● **Provided records**
=== Section Start ===

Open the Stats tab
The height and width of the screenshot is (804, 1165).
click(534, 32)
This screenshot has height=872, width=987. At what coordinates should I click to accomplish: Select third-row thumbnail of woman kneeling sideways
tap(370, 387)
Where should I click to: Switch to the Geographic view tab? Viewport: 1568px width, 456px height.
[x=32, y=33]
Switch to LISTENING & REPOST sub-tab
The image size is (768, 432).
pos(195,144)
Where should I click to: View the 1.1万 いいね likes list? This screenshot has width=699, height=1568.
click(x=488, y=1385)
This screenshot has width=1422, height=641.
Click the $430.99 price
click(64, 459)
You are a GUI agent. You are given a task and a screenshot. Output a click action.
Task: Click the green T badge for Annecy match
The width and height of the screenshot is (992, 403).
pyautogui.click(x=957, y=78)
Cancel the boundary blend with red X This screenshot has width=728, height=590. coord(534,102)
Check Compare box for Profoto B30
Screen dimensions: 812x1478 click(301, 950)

=== Section End ===

In full and without alteration, write out each record.

● **Final answer**
Open the Stats tab
The height and width of the screenshot is (804, 1165).
click(534, 32)
This screenshot has height=872, width=987. At what coordinates should I click to accomplish: Select third-row thumbnail of woman kneeling sideways
tap(370, 387)
Where should I click to: Switch to the Geographic view tab? Viewport: 1568px width, 456px height.
[x=32, y=33]
Switch to LISTENING & REPOST sub-tab
The image size is (768, 432).
pos(195,144)
Where should I click to: View the 1.1万 いいね likes list? This screenshot has width=699, height=1568.
click(x=488, y=1385)
This screenshot has width=1422, height=641.
Click the $430.99 price
click(64, 459)
You are a GUI agent. You are given a task and a screenshot. Output a click action.
Task: Click the green T badge for Annecy match
The width and height of the screenshot is (992, 403).
pyautogui.click(x=957, y=78)
Cancel the boundary blend with red X This screenshot has width=728, height=590. coord(534,102)
Check Compare box for Profoto B30
Screen dimensions: 812x1478 click(301, 950)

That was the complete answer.